High oil prices hit global economies

The soaring cost of oil is causing growing strain to economies around the world, rich and poor.

With prices more than doubling in the past year to $135 a barrel, the impact is being felt acutely by consumers and businesses alike.


The risk of strikes and social unrest has become a reality in many countries as fuel becomes unaffordable for more people.

BBC reporters around the world examine the effects of the oil prices on their regions.


There was a time when rising oil prices would have sent a shiver down the spine of the average Brazilian motorist, but nowadays the Latin American country appears largely immune to this kind of negative impact.

In fact most of the talk about oil here is focused on the major discoveries recently off the coast near to Rio de Janeiro, which some Brazilians hope will put them in the OPEC league of oil nations.

More cautious analysts have, of course, been quick to point out that much of this oil lies buried deep beneath layers of rock and salt, and will take significant investment and years of hard work to bring to the surface.

Even so, when it comes to oil Brazilians are feeling more comfortable than at any time in recent years.

It was of course an earlier “oil crisis” in the 1970s which prompted Brazil to embark on an energy policy for which it is now famous, the mass production of biofuels for cars.

This alcohol, made from sugar cane, is widely available at garages across Brazil.

More than nine in 10 new vehicles here can now run on both alcohol derived from sugar cane or petrol. In 2007, Brazil produced 22bn litres of ethanol.

Motorists say they have hardly noticed changes in petrol prices here, though it helps to live in a market dominated by Petrobras, the state controlled oil company. A tax reduction was used to soften a recent price rise.

And even if the prices are having an impact, there is always the alternative to fill up with the cheaper ethanol at the pumps.
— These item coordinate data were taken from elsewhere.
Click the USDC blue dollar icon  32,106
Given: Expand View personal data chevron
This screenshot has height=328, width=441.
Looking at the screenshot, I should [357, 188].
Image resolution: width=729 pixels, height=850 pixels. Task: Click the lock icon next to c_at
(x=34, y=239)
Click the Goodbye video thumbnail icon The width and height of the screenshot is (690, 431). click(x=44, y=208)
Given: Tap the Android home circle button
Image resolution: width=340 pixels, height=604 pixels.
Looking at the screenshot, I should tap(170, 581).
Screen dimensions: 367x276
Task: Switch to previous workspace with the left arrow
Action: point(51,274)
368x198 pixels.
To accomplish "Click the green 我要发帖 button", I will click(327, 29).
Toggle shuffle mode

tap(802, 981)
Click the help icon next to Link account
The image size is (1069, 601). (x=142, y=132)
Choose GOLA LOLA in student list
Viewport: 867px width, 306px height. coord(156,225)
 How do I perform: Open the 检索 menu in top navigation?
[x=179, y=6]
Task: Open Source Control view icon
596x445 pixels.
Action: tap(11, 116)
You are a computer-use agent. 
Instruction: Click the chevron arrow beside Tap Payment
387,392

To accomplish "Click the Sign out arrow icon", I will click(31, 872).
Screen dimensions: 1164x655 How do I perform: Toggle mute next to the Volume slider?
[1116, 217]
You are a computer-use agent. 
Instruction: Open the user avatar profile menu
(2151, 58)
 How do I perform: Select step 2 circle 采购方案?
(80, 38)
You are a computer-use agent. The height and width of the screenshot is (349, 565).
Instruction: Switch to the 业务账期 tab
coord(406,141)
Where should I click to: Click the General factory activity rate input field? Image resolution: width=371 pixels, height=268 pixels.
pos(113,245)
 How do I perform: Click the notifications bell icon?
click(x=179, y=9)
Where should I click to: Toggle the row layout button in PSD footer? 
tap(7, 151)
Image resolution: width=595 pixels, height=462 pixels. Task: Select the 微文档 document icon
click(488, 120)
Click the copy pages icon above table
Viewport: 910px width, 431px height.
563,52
Many taxis here can also run on gas.

Some economists warn however that higher diesel prices may still have an impact on inflation and indirectly on food prices.


Nigeria is the eighth largest exporter of crude in the world.

For every barrel of oil sold, $59 goes to the national budget, the rest goes into an account in the Central Bank.

Record oil prices mean that stock of cash now stands at $12bn.

For all this money in the bank, ordinary Nigerians still suffer in poverty. Hospitals are inadequate, schools are ramshackle.

Cities cannot keep up with their population growth, and many people live in slums without electricity, water or sanitation.

But one thing Nigerians do have is cheap fuel, almost all of it imported. In Nigeria a gallon (3.79 litres) of petrol costs $2.37, cheaper than in the US.

Many Nigerians think the massive subsidies the government pays importers is the only thing the government actually does for them.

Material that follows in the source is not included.